Friday, March 25, 2005

still

what i looked forward to most was the not talking. being around people, and not talking to them. how lovely. look down at all times, be self-effacing, get left alone. without that sucking pressure in your ears forcing you to say something.

and sit everyday. for 12 hours. that's a long time to observe your breath, even if it is a riveting object. and it's a long time to see with your skin, to absorb sensation and see it sleep. to note when an itch arises and to observe how very much you want to scratch it. to look at pain and say, hmm how interesting, i wonder how long it will last.

when you sit on the floor for long periods of time, without stretching your legs or rubbing your toes together, you get numb. it's like your legs, from the knees down, are trying to cleave to the cold floor and become part of it. blood carries with it awareness of touch, and the blood is trapped. your calves, ankles and soles feel like the faintly remembered stations of a phantom limb. oh good, you're thinking, numbness is all right. numbness i can live with.
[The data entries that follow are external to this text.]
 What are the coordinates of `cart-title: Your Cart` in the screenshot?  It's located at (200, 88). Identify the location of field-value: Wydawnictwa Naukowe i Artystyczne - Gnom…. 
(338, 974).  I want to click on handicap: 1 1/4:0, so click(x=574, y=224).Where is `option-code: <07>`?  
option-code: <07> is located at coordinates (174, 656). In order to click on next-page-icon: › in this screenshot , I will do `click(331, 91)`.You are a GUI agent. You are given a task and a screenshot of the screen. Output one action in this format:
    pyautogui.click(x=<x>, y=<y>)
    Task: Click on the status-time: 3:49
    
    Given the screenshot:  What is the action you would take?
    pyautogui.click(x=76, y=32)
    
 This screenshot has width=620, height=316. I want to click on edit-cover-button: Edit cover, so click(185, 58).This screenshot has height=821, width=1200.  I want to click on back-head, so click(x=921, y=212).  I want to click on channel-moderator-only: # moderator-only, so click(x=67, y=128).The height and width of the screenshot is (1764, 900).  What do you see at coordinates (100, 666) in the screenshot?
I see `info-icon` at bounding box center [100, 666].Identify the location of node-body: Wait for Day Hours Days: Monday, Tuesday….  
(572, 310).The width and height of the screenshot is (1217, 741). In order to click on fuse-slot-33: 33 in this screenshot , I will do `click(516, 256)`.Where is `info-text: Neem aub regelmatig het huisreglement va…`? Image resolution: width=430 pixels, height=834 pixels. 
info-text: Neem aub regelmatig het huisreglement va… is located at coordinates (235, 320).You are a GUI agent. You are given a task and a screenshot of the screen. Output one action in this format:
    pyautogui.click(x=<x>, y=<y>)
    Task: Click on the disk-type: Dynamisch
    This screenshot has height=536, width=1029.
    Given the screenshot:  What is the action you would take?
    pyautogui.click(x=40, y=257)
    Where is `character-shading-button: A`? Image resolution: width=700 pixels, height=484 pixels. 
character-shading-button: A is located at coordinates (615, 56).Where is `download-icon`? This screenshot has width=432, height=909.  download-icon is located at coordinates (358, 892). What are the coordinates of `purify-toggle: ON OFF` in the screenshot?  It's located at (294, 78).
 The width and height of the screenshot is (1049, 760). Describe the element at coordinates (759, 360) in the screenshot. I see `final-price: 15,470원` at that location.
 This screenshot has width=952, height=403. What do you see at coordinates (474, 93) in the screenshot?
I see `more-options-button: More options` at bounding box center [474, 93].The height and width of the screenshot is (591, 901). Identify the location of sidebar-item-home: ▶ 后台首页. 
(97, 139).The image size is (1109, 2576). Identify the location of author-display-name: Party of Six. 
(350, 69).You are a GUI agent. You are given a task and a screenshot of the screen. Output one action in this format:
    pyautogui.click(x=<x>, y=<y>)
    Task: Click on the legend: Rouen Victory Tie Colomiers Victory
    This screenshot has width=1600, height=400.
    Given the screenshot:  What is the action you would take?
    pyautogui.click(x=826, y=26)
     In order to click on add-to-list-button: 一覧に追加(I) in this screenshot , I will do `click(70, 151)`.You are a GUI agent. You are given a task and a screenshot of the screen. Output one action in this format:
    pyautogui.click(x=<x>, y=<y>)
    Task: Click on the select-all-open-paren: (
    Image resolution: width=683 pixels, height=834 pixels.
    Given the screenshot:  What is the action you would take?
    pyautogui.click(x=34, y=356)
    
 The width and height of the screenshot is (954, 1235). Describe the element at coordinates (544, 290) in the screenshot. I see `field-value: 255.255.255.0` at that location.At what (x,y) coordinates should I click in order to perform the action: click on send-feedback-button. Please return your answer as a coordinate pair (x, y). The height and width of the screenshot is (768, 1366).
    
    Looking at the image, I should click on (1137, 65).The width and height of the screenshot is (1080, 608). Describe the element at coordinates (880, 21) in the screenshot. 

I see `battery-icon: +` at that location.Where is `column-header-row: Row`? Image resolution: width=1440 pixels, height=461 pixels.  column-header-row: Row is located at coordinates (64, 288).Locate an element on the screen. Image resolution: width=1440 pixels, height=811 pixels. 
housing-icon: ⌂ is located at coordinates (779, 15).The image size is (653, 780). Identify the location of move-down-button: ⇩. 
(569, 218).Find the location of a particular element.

then, in the centre of the cottony silence of your knee, there knocks the tread of a pulse. has the blood, sneaky fiend, found a way to flow after all? no, this can't be blood. blood is warmth, blood is relief. whereas this growing area of feeling is anything but welcome. this is not blood, this is the steady trickle of hurt.

the sum total of: the sinking of metal teeth in your temples, the ache that ambles up and down your back, the vicious twists of a cramping muscle. all the little hurts from all over your body fill up slowly in the pit of your stomach, where fear lives. an uneasy liquid, soon calmed, then distilled. sharp, clear, citric, it trickles down your leg. stopping, drop after pregnant drop, at the centre of your knee.

i can do this, i can do this.

in 30 minutes, you go from bovine meditator to blotch of screaming red. your entire body is a throb of pain. nothing exists but the knowing of this endless rhythm. no, that's not true. you don't know the pain at all. a pigeon getting sucked into a plane's engine knows nothing of aerodynamics. she only knows her own scream, it fills her tiny skull.

it filled mine. observe, they said. don't react, observe. how how how?

but strangely, you do. just like you seize upon the most arbitary detail in moments of great stress-the magnified weave of fabric, the smell of tar, the humidity of someone's breath on your wrist-you notice the slow shrinking of your mind. and the one thought that it curls around. mine was, run.

stretch. get up. quit. run. run. run.

it doesn't help to know that being trapped makes you mad. but you see that you're not angry with the bars, you're angry with the solidity of its hostage. the dumb weight of the calves. the helpless thereness of the ankle. the crumpled anguish of the toes.

stillness is not contentment. stillness is not peace. stillness is endless violence.

still like the door of a coffin. still like a poised scalpel. still like the string on a guitar. and taut like silences drawn.